Personal information
- Full name: Treherne Edward Parker
- Born: 4 October 1968 (age 57) Chelmsford, Essex, England
- Batting: Right-handed
- Bowling: Right-arm medium

Domestic team information
- 1995–1996: Suffolk

Career statistics
| Competition | List A |
| Matches | 1 |
| Runs scored | 0 |
| Batting average | 0.00 |
| 100s/50s | –/– |
| Top score | 0 |
| Balls bowled | 24 |
| Wickets | 0 |
| Bowling average | – |
| 5 wickets in innings | – |
| 10 wickets in match | – |
| Best bowling | – |
| Catches/stumpings | –/– |
- Source: Cricinfo, 11 July 2019

= Treherne Parker =

English cricketer (born 1968)

Treherne Edward Parker (born 4 October 1968) is an English former cricketer.
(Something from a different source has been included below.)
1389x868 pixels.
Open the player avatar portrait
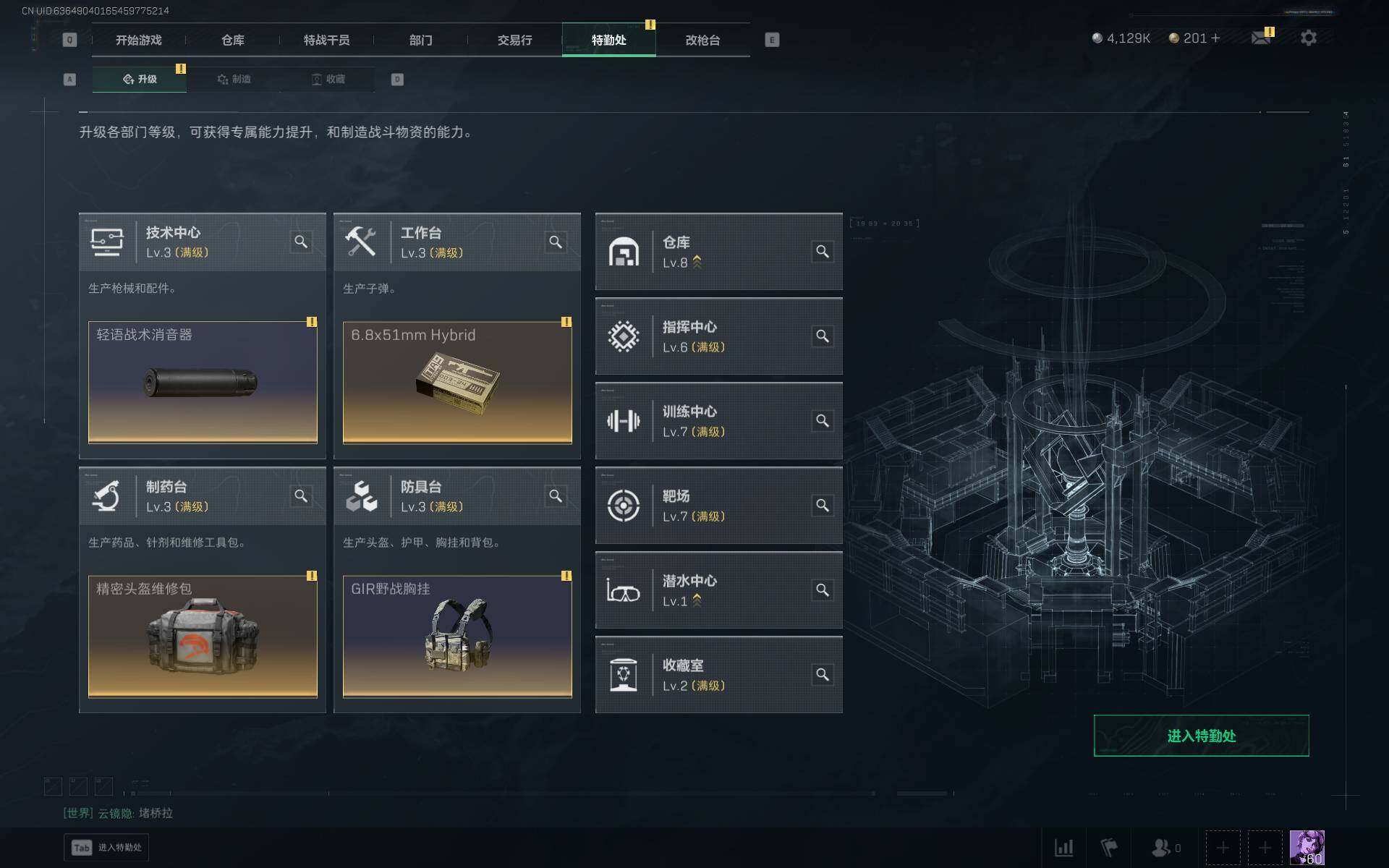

Parker made a single List A one-day appearance for the Combined Universities cricket team in their first match of the 1989 Benson & Hedges Cup against Surrey at Fenner's. He was dismissed without scoring in the Combined Universities innings by Mark Feltham, while in Surrey's innings he bowled four wicketless overs which conceded 30 runs. He did not feature for the team in the remainder of the competition, with the Combined Universities progressing to the quarter-finals. He later played minor counties cricket for Suffolk in 1995 and 1996, making ten appearances in the Minor Counties Championship and a single appearance in the MCCA Knockout Trophy.